Chapter 4: Isaac Reinforcement Learning

Learning Objectives

Understand the Omniverse Isaac Gym Reinforcement Learning (OmniIsaacGymEnvs) framework and how it extends Isaac Gym
Design task environments for manipulation and locomotion with full Isaac Sim fidelity
Implement curriculum learning and asymmetric actor-critic for complex robotics tasks
Deploy trained policies from Isaac Sim to real robots via the sim-to-real transfer pipeline

From Isaac Gym to OmniIsaacGymEnvs

While Isaac Gym (Chapter 2) provides blazing-fast GPU-parallel physics for RL training, it uses simplified visual rendering. OmniIsaacGymEnvs (OIGE) combines Isaac Gym's GPU-parallel training speed with Isaac Sim's full-fidelity rendering and sensor simulation. This gives you the best of both worlds: train at thousands-of-environments scale while periodically rendering photorealistic images for vision-based policy evaluation.
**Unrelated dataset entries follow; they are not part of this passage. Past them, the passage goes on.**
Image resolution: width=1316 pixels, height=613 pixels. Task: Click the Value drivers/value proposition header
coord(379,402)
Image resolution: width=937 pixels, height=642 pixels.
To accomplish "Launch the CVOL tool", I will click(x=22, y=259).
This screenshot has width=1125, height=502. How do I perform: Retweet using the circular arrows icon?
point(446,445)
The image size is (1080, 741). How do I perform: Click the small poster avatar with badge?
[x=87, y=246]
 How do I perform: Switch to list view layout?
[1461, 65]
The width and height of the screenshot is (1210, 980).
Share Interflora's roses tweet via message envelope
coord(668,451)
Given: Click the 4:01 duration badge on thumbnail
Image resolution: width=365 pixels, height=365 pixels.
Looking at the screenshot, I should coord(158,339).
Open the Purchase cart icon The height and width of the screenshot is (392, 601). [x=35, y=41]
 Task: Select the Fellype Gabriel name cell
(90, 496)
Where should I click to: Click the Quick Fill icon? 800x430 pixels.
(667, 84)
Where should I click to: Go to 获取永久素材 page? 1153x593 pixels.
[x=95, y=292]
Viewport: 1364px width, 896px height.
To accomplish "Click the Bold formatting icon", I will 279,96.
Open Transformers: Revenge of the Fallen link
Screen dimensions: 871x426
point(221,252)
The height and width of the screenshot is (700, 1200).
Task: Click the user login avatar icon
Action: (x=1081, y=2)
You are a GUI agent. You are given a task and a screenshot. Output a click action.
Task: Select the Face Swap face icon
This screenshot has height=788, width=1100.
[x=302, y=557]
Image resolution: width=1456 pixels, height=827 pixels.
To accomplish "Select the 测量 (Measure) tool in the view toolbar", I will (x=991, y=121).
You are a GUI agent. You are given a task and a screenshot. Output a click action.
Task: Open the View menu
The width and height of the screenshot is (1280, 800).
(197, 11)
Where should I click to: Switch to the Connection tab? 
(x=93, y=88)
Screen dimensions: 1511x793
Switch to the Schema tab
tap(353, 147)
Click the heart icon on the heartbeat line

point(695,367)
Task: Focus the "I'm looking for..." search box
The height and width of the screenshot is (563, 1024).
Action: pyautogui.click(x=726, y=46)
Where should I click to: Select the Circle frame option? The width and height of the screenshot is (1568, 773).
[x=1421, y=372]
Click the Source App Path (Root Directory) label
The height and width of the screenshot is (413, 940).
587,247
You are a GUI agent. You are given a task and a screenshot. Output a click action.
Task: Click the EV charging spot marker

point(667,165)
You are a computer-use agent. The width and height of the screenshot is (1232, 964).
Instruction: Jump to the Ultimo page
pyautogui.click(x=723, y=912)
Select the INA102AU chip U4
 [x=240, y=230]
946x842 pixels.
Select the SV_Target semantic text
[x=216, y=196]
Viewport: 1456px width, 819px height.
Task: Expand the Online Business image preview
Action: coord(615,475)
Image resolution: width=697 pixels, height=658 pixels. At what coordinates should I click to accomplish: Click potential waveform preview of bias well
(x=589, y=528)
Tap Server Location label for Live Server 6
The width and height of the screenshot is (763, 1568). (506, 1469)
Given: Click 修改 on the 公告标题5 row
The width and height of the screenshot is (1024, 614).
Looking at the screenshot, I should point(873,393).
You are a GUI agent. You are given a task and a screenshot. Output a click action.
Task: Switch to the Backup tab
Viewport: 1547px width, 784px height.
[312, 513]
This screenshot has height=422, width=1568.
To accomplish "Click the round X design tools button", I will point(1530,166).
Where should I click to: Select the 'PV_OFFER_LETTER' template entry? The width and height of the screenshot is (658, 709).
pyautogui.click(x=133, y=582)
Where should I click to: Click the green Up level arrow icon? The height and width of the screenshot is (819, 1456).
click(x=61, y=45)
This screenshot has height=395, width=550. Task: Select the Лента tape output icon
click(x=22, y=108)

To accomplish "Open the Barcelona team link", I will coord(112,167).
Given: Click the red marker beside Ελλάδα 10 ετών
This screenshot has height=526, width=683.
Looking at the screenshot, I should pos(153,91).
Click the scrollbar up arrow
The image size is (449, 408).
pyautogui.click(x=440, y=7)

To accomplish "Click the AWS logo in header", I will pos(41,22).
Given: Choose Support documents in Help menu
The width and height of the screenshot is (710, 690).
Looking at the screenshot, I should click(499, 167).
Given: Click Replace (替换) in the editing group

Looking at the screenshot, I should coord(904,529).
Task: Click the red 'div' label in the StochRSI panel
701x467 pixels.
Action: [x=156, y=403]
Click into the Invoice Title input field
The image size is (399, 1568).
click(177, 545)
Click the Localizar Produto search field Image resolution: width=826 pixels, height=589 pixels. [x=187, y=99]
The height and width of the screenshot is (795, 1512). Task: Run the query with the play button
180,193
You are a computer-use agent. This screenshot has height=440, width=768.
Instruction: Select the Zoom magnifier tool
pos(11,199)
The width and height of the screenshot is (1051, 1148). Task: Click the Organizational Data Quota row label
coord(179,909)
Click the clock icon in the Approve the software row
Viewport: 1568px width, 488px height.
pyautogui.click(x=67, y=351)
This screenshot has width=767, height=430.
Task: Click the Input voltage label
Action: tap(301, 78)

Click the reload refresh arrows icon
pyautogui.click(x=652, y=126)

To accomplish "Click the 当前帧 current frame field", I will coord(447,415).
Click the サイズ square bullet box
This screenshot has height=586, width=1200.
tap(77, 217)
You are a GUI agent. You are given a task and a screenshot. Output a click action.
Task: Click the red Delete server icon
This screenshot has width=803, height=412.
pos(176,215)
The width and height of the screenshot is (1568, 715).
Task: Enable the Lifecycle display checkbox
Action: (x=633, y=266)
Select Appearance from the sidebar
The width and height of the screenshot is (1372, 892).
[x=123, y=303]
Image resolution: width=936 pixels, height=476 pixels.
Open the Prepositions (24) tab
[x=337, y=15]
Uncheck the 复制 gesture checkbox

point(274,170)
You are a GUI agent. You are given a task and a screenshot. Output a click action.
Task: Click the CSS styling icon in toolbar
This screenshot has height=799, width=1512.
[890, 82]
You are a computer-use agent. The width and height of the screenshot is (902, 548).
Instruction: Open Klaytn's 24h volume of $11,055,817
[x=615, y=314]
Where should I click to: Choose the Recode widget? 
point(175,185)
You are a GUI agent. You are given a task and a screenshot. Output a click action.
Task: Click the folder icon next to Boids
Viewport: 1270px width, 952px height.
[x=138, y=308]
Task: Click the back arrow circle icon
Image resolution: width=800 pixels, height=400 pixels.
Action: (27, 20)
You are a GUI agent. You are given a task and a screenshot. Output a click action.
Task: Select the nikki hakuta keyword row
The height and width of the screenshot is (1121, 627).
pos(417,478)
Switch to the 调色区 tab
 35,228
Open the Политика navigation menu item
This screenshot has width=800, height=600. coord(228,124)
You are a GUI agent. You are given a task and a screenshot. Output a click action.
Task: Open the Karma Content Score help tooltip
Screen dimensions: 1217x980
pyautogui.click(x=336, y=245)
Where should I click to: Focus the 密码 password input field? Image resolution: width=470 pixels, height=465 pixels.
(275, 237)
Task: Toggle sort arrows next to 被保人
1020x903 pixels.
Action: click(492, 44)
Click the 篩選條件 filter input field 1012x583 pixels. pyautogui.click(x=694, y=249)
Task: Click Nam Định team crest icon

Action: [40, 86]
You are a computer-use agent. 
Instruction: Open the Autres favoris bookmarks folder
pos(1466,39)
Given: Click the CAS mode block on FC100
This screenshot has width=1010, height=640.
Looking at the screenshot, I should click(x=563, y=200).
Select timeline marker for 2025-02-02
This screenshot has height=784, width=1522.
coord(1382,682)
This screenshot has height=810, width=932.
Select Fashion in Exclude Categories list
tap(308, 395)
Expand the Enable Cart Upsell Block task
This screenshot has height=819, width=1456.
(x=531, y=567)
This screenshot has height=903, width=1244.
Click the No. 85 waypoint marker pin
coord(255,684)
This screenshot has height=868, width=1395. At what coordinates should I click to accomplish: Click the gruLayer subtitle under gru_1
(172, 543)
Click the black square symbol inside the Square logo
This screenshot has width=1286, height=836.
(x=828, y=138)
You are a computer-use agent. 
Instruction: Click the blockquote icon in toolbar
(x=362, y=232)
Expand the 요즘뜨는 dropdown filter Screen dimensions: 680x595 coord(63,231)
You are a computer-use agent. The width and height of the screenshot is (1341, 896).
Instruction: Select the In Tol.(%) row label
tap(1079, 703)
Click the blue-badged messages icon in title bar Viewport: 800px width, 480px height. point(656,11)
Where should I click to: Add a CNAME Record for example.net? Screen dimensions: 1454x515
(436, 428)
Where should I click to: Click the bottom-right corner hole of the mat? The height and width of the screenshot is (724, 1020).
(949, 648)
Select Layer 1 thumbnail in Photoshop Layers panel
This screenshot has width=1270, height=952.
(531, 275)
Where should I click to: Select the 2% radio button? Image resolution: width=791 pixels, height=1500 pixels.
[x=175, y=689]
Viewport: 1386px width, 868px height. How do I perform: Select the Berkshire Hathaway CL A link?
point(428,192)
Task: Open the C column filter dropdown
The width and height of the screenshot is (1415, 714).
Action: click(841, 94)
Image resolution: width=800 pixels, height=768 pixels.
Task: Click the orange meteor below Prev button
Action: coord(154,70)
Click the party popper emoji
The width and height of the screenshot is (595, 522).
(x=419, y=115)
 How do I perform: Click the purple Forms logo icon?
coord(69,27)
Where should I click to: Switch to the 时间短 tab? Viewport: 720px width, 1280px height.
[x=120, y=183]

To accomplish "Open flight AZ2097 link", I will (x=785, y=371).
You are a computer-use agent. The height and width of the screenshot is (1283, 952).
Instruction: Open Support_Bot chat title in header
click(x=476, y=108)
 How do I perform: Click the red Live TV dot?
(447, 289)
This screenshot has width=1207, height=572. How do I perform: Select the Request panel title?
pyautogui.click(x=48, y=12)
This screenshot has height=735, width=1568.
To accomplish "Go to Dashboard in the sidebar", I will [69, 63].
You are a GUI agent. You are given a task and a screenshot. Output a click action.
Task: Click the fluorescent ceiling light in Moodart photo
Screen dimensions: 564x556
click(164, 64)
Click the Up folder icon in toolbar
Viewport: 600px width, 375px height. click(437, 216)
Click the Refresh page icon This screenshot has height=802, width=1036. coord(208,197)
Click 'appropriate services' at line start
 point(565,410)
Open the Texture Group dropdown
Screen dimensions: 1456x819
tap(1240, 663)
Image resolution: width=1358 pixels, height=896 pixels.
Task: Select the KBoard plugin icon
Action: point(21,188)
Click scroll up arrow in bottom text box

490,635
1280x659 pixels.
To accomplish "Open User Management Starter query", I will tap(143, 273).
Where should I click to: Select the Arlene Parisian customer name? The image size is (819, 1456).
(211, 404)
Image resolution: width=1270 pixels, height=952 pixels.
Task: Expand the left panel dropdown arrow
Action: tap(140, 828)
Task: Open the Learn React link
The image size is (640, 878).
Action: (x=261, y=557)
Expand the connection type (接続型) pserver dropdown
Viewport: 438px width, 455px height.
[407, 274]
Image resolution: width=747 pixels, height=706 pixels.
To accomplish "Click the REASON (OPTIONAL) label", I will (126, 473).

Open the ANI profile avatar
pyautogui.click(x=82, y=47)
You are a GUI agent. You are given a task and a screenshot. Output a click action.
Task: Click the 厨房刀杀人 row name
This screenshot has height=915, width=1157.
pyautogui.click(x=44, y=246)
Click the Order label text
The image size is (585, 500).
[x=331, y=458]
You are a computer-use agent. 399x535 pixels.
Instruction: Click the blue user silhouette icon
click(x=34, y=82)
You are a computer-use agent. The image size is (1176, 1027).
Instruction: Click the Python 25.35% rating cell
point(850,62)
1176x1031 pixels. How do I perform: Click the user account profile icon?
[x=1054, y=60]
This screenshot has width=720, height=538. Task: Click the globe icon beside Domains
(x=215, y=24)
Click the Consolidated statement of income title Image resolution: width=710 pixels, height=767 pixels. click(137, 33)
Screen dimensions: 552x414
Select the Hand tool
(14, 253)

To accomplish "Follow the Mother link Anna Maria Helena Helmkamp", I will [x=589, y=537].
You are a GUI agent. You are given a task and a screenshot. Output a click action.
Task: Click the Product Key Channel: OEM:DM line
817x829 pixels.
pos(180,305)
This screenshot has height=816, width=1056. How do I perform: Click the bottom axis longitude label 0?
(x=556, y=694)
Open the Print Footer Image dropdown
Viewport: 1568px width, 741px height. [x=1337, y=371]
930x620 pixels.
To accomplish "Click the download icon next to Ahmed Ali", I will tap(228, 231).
OIGE is built on top of the omni.isaac.gym extension and follows the same environment interface as Isaac Gym, so if you've already built Isaac Gym environments, migrating to OIGE is straightforward. The key addition is access to USD assets, RTX rendering, and the full Omniverse ecosystem.

When to Use OIGE vs Isaac Gym

Scenario	Recommended
State-based RL (joint positions, velocities)	Isaac Gym — faster, simpler
Vision-based RL (camera images as observations)	OIGE — RTX rendering needed
Large-scale parallel training (>4096 envs)	Isaac Gym — lower overhead
Sim-to-real with visual domain randomization	OIGE — built-in randomizers
Manipulation with SDF collision checking	OIGE — PhysX 5 SDF support

Designing an RL Task in OIGE

Each OIGE task is a Python class that inherits from RLTask and defines the observation computation, action application, reward function, and reset logic. Here's a configuration and trait system for building tasks:

# rl_task_builder.py — Build an OIGE RL task configuration
"""Define and validate an OmniIsaacGymEnvs RL task configuration."""
from dataclasses import dataclass, field
from enum import Enum


class TaskType(Enum):
    """Supported RL task categories."""
    LOCOMOTION = "locomotion"
    MANIPULATION = "manipulation"
    NAVIGATION = "navigation"
    WHOLE_BODY = "whole_body"


@dataclass
class ObservationSpec:
    """Defines the observation space for an RL task."""
    joint_positions: bool = True
    joint_velocities: bool = True
    base_orientation: bool = True
    base_angular_velocity: bool = True
    base_linear_velocity: bool = True
    gravity_projection: bool = True
    previous_actions: bool = True
    target_position: bool = False
    camera_image: bool = False
    camera_resolution: tuple[int, int] = (84, 84)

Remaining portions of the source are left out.